My favorite thing about it, is that this article is sitting on top of one for a “‘Hardcore violent’ Suicide Squad video game.” I hope Billy buys it.

You know, I’m calling BS on this. Read Batman comics from around 1985 — before Watchmen or Dark Knight supposedly darkened mainstream comics. Consider, for example, the cover to Batman #399:

http://www.coverbrowser.com/image/batman/399-2.jpg

(also note the telling corner box message)

And yeah, kids hate gory comics. That’s why EC was never a commercial success, right?

“I’d like to see an issue number for that, if you don’t mind. I’m pretty sure the only place Peter Parker ever beat his wife was in Spiderman 3. This is an outrage!!!”

Well, he sort of threw her. During the Clone Saga. Might have been while she was pregnant, in fact, but I don’t remember for sure.

And anyway, Hank Pym beat his wife years earlier.

I can’t comment on how other people were raised or raise their own kids, but I read old Image titles when I was about 10 like Shadowhawk or Savage Dragon when they were brand new and I see little in most current Marvel Comics that even come close to the level of violence or sexuality that I saw when I was reading those early Image titles. Yeah, occasionally the Sentry rips people in half, but for the most part there’s WAY too much exaggeration in how gruesome modern Marvel comics have become (can’t comment on DC, I only read Morrison’s Batman and Vertigo[or a few Krul or Robinson books that hear are particularly awful]). Out of the HUNDREDS of books Marvel has published since Sentry ripped Ares in half, how many horribly violent instances have their been? How many made you think “Oh that’s so much worse than Kraven’s muder-suicide attempt back in the 80s!”?
Go read the online comic Axe Cop. It’s written by a 5 year old and there’s more death, destruction, and decapitation per page than just about anything Marvel puts out. And if their isn’t any actual death in the page then most likely there is the threat of Axe Cop cutting someone’s head off at least.
Or check out http://kidscomicbooks.blogspot.com/ in which a 9 year old reviews (kids talk, father writes) comics like Amazing Spider-Man or Blackest Night and just about every comic they review gets at least an 8 out of 10.

And he decided to write Marvel Zombies because…..?

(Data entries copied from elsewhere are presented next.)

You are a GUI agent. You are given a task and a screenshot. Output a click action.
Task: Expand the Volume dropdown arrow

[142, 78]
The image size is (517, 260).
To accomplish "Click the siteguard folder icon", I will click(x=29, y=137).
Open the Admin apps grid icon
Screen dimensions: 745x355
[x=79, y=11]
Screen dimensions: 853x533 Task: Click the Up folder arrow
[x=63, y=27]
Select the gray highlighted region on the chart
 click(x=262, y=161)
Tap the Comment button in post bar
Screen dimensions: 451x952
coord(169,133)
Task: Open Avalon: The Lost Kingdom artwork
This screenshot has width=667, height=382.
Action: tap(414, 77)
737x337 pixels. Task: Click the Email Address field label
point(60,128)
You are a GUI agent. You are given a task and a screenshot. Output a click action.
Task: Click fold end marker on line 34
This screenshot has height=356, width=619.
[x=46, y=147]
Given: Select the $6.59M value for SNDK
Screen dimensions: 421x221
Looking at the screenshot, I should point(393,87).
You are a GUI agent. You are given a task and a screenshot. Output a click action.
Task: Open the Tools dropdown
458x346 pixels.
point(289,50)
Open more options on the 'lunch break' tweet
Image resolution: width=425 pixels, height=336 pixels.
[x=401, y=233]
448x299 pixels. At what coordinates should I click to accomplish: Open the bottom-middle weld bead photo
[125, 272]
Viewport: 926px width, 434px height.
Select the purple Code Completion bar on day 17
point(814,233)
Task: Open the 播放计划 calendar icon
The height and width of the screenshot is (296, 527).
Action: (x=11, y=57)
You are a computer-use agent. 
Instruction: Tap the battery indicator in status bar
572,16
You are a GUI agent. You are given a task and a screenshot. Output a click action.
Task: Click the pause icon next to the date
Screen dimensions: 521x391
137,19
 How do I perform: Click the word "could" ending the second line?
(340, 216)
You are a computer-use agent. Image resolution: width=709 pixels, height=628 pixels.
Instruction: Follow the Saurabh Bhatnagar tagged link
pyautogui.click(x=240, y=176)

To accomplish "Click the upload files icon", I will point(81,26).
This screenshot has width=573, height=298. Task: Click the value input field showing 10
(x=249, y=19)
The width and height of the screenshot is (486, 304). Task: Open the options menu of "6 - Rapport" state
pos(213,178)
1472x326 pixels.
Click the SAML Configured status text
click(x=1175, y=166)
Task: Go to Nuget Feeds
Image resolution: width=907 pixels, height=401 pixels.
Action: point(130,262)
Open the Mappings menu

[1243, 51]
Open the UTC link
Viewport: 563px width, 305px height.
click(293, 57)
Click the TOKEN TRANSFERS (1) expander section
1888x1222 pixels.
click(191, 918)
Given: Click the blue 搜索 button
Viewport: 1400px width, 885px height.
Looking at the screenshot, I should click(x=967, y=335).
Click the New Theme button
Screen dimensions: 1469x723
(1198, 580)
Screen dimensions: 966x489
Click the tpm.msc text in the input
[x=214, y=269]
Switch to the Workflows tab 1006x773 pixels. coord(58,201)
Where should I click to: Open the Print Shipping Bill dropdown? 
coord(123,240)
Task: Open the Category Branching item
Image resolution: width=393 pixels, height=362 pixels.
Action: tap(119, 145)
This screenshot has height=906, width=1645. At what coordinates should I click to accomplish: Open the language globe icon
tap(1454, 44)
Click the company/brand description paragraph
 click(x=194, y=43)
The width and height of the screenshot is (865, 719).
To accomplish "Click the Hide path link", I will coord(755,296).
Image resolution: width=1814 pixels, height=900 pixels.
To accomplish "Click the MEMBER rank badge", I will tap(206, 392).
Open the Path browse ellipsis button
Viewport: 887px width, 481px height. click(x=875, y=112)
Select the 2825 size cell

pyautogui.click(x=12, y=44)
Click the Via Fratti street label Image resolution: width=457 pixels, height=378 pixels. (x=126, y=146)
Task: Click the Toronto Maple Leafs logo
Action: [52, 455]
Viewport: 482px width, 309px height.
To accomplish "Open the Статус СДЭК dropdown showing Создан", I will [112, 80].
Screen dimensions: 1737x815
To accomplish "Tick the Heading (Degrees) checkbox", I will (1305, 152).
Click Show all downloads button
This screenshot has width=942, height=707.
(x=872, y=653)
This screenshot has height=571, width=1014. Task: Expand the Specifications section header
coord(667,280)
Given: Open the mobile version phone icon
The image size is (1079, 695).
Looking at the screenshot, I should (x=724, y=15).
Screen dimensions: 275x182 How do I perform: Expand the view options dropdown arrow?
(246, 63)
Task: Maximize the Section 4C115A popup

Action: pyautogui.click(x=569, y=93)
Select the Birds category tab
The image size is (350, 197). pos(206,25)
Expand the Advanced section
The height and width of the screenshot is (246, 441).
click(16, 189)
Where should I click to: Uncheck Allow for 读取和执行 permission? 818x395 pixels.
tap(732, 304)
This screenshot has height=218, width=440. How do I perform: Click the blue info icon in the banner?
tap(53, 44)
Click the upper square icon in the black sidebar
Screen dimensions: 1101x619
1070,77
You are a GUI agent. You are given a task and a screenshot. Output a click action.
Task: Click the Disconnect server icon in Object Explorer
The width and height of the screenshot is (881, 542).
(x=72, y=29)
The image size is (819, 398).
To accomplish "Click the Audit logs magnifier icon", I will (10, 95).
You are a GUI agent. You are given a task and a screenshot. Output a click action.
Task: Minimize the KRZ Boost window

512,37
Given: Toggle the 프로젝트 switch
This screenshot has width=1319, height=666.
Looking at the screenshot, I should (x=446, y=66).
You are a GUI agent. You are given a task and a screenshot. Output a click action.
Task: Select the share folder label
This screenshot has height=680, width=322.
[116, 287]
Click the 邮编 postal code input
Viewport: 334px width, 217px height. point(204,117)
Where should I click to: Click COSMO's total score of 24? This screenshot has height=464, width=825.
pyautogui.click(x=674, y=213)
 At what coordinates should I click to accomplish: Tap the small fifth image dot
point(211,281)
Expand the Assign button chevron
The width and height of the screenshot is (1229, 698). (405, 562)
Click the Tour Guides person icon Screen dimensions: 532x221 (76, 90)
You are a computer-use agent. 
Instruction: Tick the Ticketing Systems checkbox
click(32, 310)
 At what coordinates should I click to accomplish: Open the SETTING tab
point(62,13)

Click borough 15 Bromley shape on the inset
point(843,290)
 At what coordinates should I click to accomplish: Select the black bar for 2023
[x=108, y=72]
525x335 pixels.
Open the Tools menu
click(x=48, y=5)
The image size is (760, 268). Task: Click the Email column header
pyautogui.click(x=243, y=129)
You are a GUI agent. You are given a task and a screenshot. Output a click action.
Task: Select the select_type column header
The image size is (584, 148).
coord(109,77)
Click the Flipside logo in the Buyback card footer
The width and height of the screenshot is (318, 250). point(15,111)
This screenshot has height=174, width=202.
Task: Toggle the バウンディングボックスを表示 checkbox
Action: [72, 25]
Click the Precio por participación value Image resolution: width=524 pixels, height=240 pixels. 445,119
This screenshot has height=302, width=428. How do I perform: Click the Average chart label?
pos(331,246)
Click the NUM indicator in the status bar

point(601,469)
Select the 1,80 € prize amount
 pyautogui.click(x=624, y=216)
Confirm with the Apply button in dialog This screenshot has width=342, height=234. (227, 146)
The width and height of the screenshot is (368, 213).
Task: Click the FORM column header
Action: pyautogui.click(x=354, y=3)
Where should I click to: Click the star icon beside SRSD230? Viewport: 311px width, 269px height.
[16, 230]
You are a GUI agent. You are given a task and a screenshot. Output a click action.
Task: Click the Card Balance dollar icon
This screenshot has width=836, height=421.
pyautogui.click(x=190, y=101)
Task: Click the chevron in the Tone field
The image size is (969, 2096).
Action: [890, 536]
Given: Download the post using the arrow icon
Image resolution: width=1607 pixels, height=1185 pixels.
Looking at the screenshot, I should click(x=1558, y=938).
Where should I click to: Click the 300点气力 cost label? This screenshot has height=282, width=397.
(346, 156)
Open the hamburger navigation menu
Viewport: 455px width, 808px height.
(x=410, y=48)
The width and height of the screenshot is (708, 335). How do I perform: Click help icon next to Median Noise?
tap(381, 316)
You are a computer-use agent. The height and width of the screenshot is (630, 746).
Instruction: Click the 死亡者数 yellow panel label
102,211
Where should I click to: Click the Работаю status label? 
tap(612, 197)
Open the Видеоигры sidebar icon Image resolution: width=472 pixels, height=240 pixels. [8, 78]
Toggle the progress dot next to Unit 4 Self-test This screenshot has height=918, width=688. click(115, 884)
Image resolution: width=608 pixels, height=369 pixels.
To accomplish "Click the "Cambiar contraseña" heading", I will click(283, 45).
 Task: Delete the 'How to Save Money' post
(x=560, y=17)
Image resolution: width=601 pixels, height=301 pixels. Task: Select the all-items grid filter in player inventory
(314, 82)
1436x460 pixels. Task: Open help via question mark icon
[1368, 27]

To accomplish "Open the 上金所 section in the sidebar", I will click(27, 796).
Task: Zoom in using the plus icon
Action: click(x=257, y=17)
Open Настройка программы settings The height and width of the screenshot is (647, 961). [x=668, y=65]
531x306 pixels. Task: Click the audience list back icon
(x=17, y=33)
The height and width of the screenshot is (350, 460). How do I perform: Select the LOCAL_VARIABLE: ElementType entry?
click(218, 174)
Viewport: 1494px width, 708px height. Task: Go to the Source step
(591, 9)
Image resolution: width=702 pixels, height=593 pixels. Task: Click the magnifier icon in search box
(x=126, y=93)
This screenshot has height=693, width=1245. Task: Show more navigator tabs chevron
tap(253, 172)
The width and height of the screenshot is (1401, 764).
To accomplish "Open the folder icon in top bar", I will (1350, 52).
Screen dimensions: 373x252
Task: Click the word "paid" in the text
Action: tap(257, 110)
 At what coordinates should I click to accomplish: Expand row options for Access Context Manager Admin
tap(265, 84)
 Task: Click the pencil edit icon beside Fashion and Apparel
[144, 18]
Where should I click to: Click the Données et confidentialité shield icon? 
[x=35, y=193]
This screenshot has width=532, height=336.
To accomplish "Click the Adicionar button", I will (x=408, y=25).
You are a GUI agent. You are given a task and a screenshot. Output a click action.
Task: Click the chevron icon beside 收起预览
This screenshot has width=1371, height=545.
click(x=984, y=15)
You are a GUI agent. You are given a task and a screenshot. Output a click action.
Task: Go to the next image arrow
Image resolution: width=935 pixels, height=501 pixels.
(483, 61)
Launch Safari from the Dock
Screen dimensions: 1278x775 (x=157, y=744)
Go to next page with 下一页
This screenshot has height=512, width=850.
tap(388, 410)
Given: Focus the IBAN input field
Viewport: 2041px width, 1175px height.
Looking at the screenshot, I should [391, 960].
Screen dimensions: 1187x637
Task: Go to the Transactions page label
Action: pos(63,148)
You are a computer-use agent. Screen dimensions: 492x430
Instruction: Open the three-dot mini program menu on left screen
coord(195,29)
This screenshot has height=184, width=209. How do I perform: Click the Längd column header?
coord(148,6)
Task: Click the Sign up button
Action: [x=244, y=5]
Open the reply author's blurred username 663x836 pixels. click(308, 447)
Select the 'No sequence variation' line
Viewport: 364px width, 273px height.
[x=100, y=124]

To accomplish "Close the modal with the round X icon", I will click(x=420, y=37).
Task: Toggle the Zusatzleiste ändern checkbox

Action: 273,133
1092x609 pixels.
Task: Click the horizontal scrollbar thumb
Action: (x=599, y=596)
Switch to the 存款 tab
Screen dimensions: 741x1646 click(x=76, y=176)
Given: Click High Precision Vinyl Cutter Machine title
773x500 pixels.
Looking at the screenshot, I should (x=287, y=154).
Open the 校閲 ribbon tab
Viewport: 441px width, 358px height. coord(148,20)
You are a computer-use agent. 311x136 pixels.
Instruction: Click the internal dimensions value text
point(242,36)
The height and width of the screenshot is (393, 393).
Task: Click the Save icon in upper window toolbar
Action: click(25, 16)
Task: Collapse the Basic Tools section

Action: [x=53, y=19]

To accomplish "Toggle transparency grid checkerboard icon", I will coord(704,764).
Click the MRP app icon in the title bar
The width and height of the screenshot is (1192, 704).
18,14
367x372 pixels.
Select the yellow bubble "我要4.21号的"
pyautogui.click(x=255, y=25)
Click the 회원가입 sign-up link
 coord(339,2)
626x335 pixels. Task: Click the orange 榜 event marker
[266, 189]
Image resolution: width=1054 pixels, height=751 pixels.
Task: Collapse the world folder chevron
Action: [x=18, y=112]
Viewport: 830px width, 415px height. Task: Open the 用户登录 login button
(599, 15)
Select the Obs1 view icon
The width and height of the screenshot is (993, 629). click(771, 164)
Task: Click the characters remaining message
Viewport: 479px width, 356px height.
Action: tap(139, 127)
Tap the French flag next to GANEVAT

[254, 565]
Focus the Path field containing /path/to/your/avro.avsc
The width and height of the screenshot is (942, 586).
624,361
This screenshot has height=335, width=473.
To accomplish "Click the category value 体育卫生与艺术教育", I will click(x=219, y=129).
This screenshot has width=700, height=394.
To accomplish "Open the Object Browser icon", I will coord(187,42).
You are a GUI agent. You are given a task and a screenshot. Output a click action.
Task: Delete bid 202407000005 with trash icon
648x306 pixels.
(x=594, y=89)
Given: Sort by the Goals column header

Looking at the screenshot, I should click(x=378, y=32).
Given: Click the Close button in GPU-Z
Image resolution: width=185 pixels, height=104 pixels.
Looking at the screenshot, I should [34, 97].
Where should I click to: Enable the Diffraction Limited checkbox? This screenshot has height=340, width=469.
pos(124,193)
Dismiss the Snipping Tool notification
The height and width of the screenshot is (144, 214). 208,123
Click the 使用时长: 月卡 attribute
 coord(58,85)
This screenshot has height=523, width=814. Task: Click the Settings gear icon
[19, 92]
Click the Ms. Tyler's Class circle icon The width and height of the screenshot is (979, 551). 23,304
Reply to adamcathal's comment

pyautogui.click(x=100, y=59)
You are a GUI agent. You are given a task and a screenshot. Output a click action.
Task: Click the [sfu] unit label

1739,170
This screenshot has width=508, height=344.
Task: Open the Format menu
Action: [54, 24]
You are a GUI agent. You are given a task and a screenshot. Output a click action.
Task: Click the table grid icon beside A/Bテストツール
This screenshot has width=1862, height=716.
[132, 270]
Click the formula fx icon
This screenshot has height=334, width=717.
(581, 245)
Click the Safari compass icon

I agree with pretty much everything you said. However, I disagree with you about the current crop of Spider-Man comics being great examples of modern all ages superhero comics. Those Spidey books, despite the A rating are not suitable for all ages. However, A rated Marvel comics like X-MEN FOREVER,NEW MUTANTS FOREVER,SPECTACULAR SPIDER-GIRL,X-MEN FIRST CLASS,THOR:THE MIGHTY AVENGER,and the last BIG HERO 6 mini series are all examples of what I would call LAYERED all ages comics.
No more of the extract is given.